● **WORK ORDER**
Leave out every picture, then transcribe the rest of the listing exactly.
━━━━━━━━━━━━━━━━
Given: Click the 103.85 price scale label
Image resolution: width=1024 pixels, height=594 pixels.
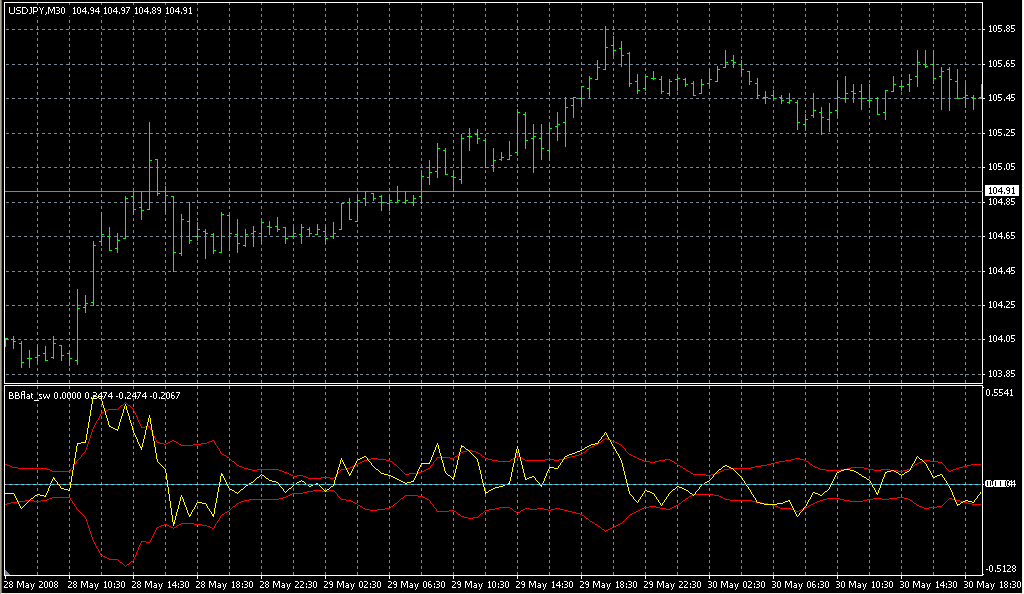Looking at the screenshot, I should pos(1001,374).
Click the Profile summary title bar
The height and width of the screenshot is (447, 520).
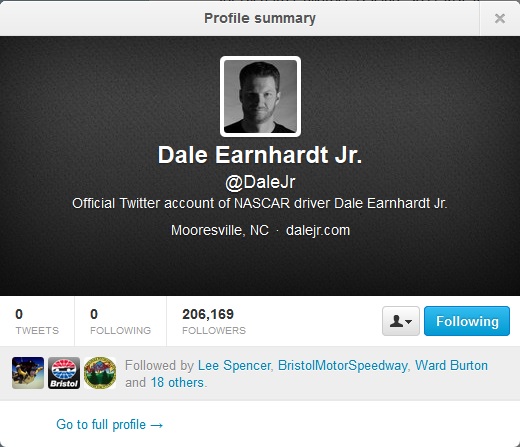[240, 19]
━━━━━━━━━━━━━━━━
● **OUTPUT FOR THIS TASK**
Given: Click the 103.85 price scale label
Image resolution: width=1024 pixels, height=594 pixels.
Looking at the screenshot, I should pos(1001,374).
Click the Profile summary title bar
The height and width of the screenshot is (447, 520).
[240, 19]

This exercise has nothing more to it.